##### Records for processing
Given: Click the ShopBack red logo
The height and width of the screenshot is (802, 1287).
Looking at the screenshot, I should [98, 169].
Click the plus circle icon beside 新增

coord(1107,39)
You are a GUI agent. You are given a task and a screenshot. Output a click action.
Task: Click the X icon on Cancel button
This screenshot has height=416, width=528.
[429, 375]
##########
##### Records for processing
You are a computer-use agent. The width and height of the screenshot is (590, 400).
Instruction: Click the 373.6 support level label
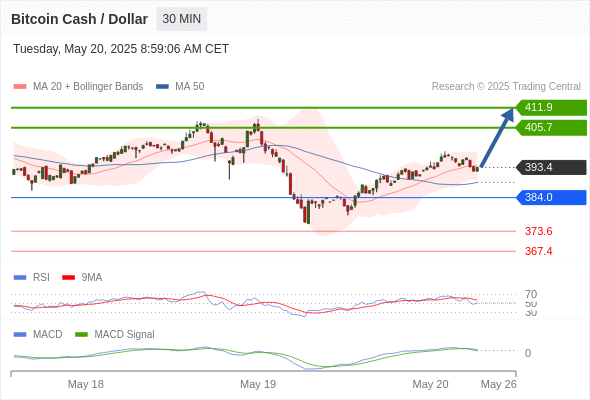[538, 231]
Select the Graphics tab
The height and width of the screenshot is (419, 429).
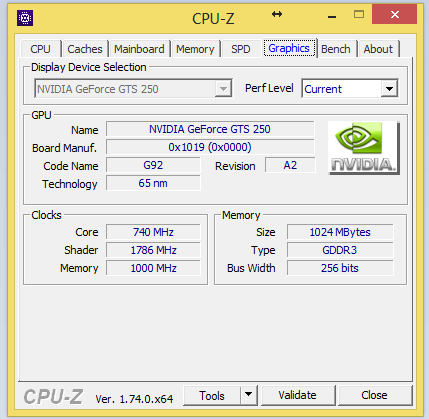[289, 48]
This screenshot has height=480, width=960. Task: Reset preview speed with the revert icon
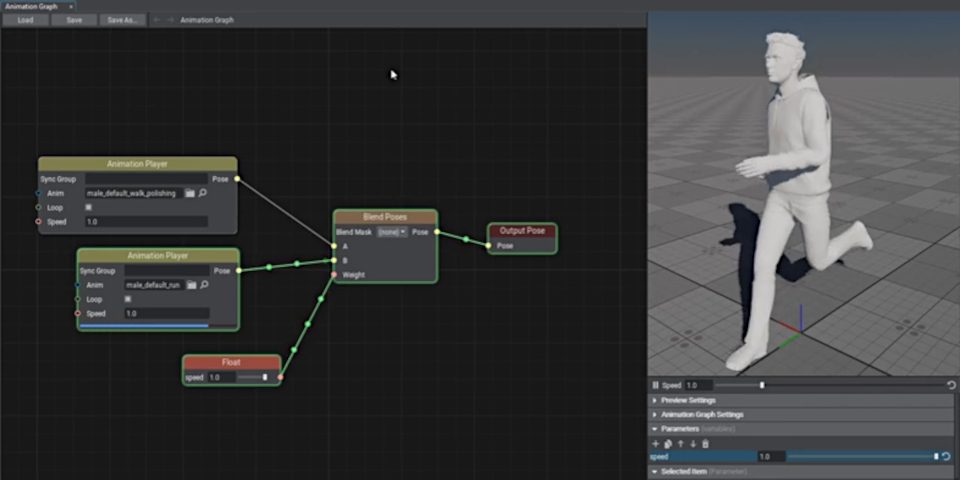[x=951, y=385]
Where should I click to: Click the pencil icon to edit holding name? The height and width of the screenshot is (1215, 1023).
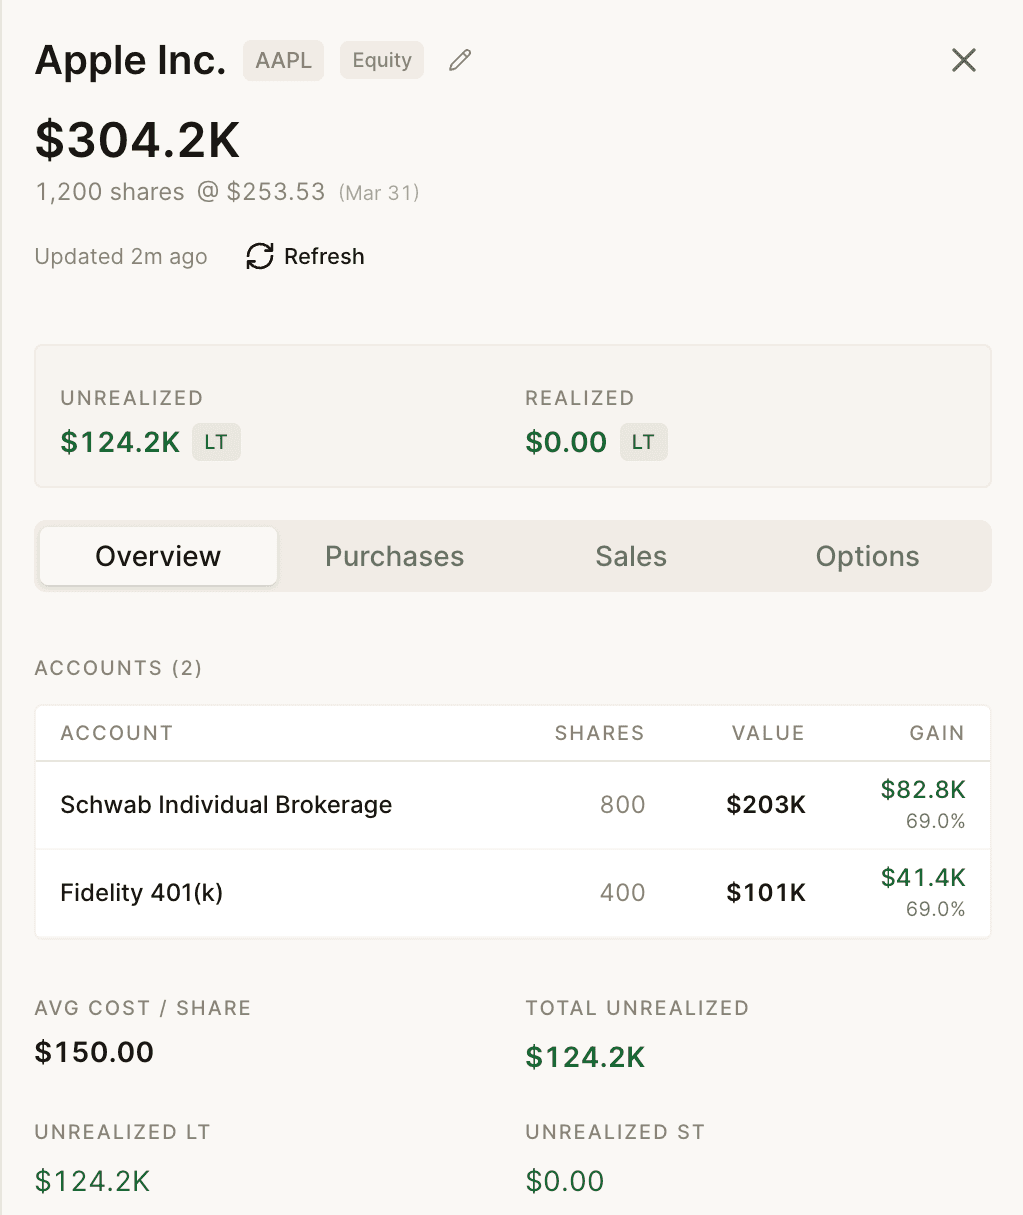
##########
##### Records for processing
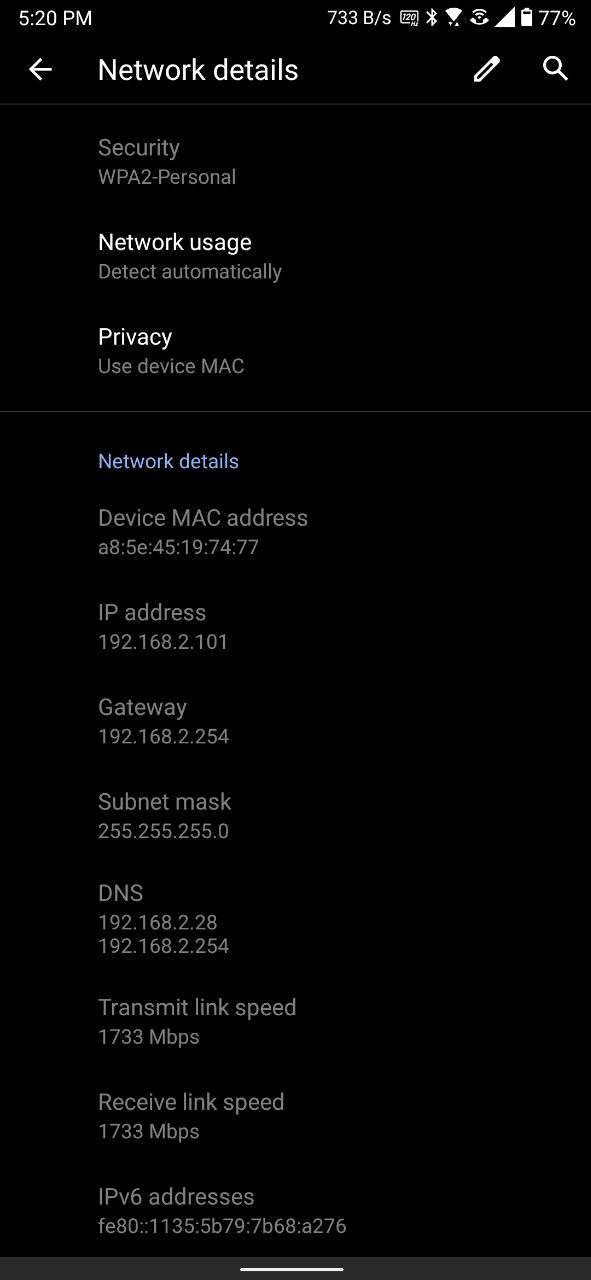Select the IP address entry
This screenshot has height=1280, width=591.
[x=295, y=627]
##########
**What you have to do**
When you reach the line with "This screenshot has height=480, width=960." in the records above, begin repeating the lines exactly, and stop after the line with "Where should I". Skip all pictures.

**Output of the task**
This screenshot has height=480, width=960. Task: Reset preview speed with the revert icon
[x=951, y=385]
Where should I click to: Click the pencil icon to edit holding name? The height and width of the screenshot is (1215, 1023).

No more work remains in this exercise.